* REQUIRED WORK:
A – Answer these questions from the passage on the Burlina cattle breed:
(i) In which provinces is the Burlina mainly distributed?
(ii) Which breed mostly replaced it?
(iii) What was its recorded population in the Veneto in 1956?
B – Resume the passage on the Burlina cattle breed after its last sentence.

* EXERCISE PASSAGE:
BEGIN
Italian breed of cattle

The Burlina is an Italian breed of cattle from the mountainous areas of the Veneto region of north-east Italy. It is distributed mainly in the provinces of Treviso, Verona and Vicenza. It is a dual-purpose breed, but is raised principally for milk production. It has been suggested that it may be related to the similar Bretonne Pie Noir breed of small pied dairy cattle in Brittany.

== History ==

The origins of the Burlina are unknown. It has been suggested that it may be related to the Bretonne Pie Noir, a breed of small pied dairy cattle in Brittany, or that it may have been brought into Italy by Cimbrian migrants.

The Burlina was one of the most numerous breeds present in north-eastern Italy in the early twentieth century, numbering tens of thousands of head. Until the 1930s, it was the commonest dairy breed on the Altopiano di Asiago, in the Colli Berici, on Monte Grappa and in the Monti Lessini. Numbers declined significantly during the First World War, under the Fascist regime and during the Second World War, and gradually during the 1950s and 1960s. It was mostly replaced by the Friesian, which was deemed more productive. In 1956 the population in the Veneto was recorded as 11,283; by 2008 it had fallen to about 300.

== Characteristics ==

The Burlina is small, with a pied black-and-white coat. It is well adapted to grazing on poor or marginal mountain pasture, and is hardy, rugged and resistant to disease.
END
(Screenshot grounding data)
BEGIN
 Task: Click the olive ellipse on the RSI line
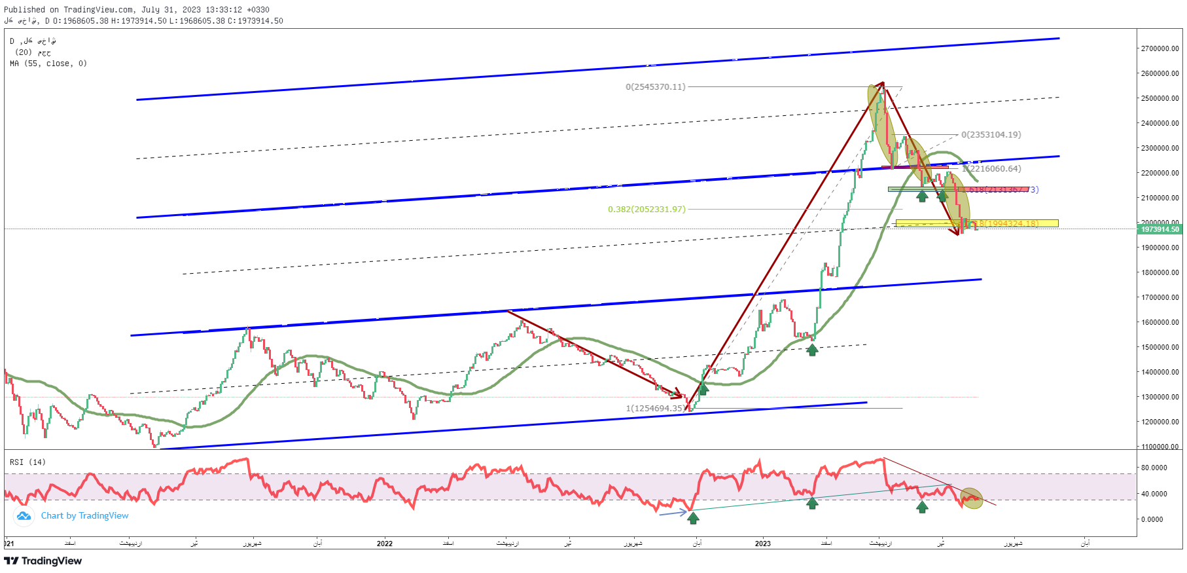pos(972,499)
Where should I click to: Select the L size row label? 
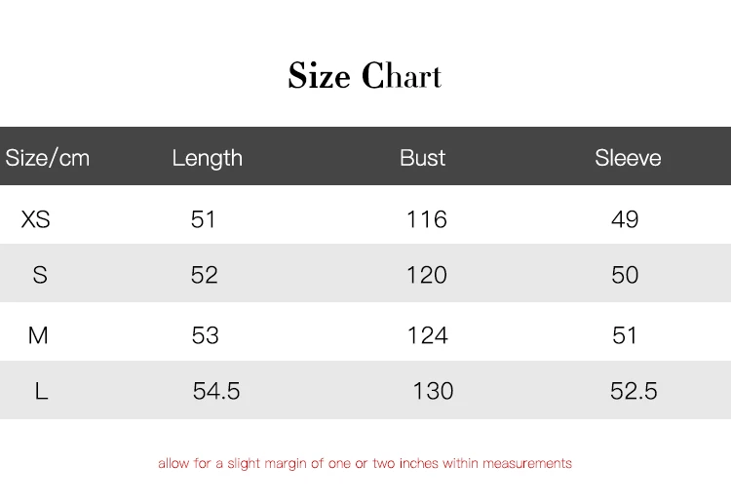coord(41,391)
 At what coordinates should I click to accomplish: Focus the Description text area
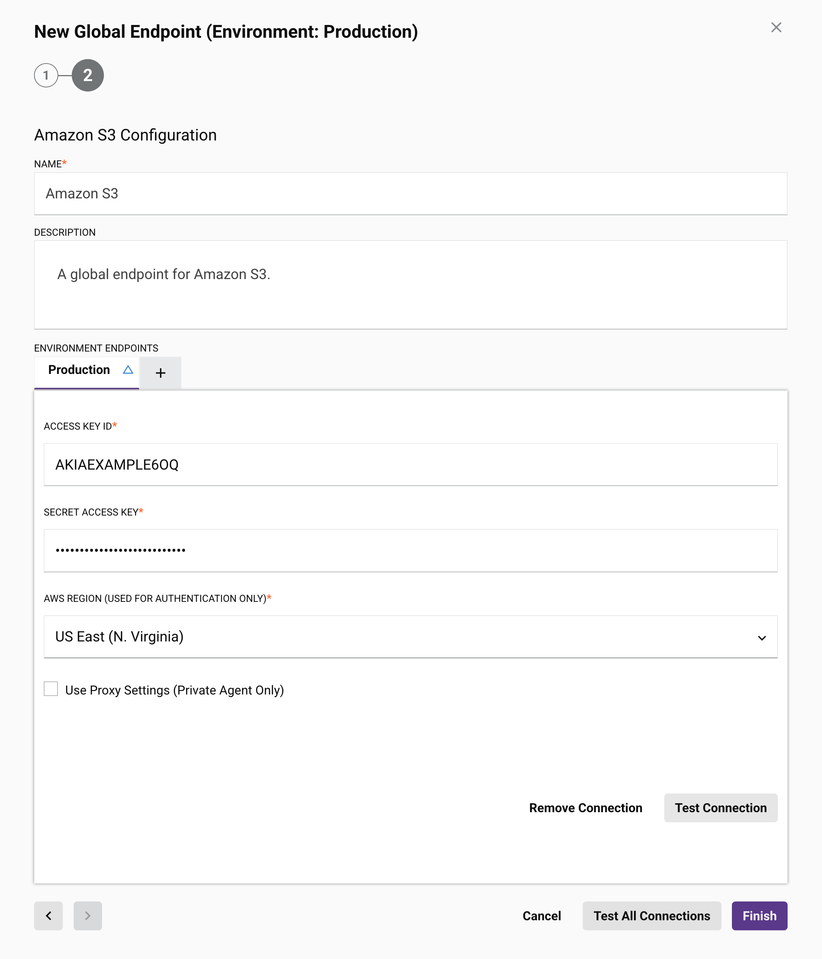pos(410,285)

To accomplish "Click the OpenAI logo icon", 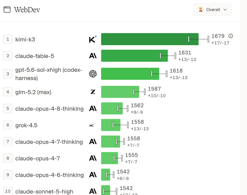I will coord(93,74).
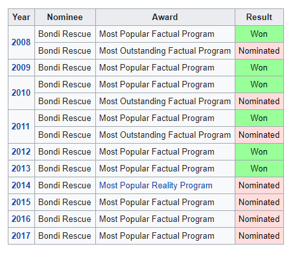This screenshot has width=295, height=253.
Task: Open the 2012 year link
Action: [x=21, y=151]
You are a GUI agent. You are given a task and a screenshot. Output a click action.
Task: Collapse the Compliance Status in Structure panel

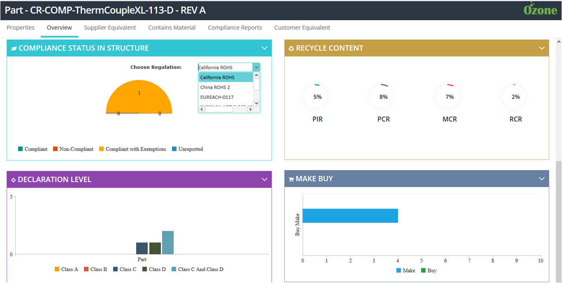tap(264, 48)
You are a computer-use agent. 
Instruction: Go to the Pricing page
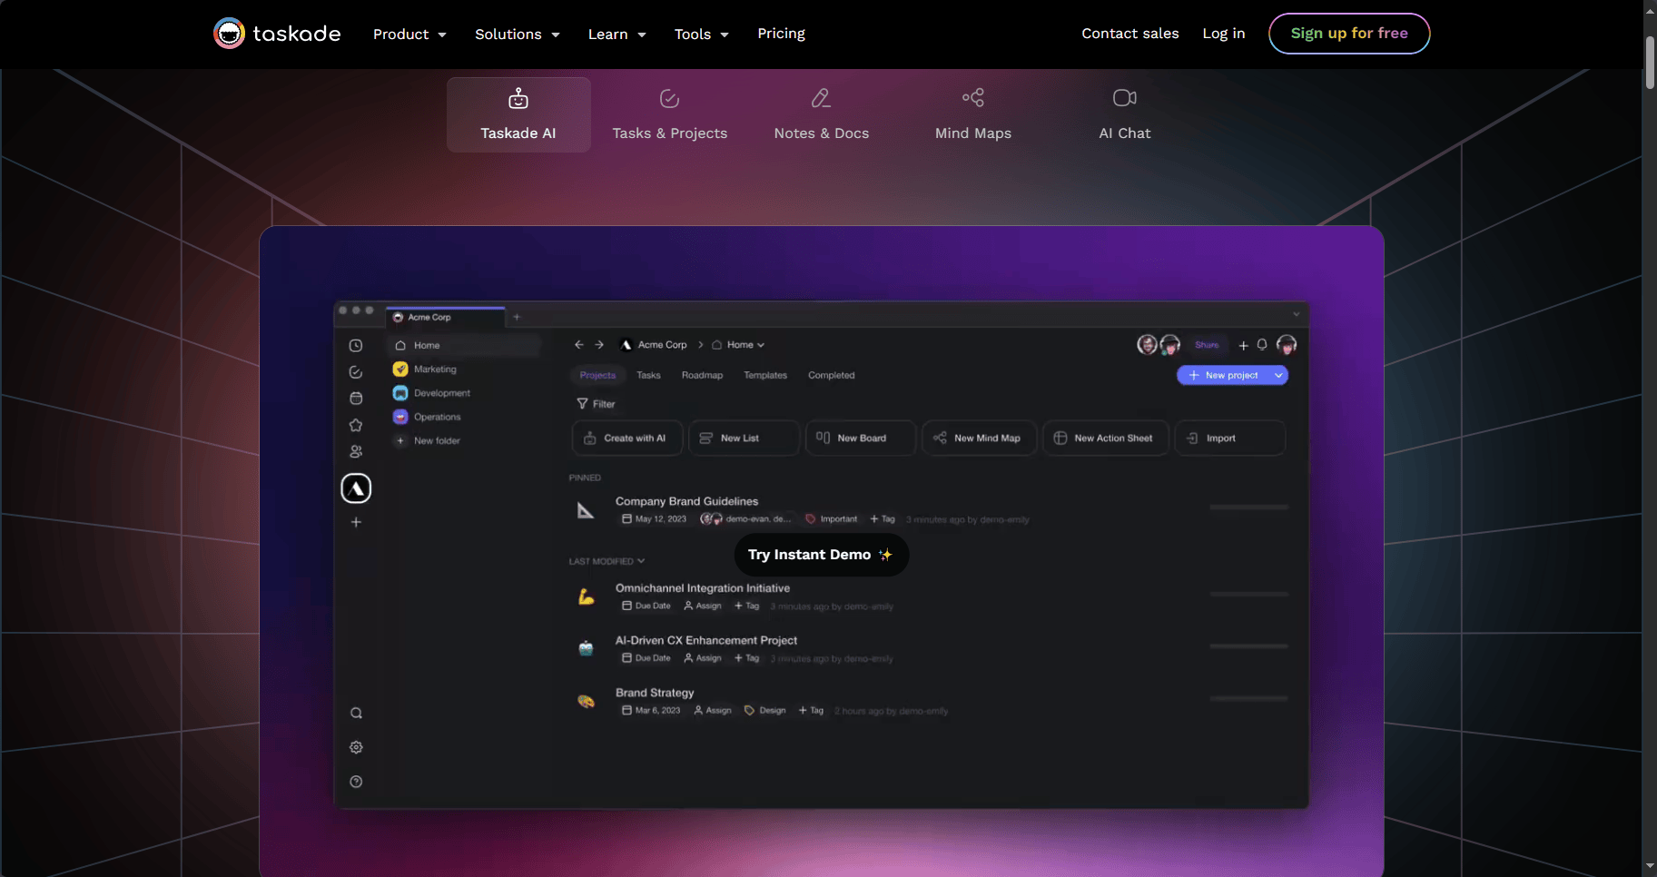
END
* ACTIVITY ANSWERS:
A –
(i) Treviso, Verona and Vicenza
(ii) The Friesian
(iii) 11,283

B –
== Use ==

The Burlina cow has a milk yield comparable to that of other Italian Alpine breeds, and about half that of the Frisona Italiana or Italian Friesian. It is longer-lived and more fertile, and – because of its smaller size – requires less food; it is able to exploit poor and fragile mountain pastures.

The milk is similar in proportions of protein and fat to that of the Friesian, but is higher in κ-casein and so more suitable for cheese-making. The milk is traditionally used in the production of the regional Morlacco del Grappa cheese. Both the cheese and the cattle are listed by the international Slow Food Foundation, the cattle in the Ark of Taste and the cheese as a Slow Food Praesidium.

The traditional management system is transhumant – the cattle range freely on high alpine pasture during the summer and are brought down to pass the winter in byres where they are fed mostly on hay, with a minimum of concentrated feed.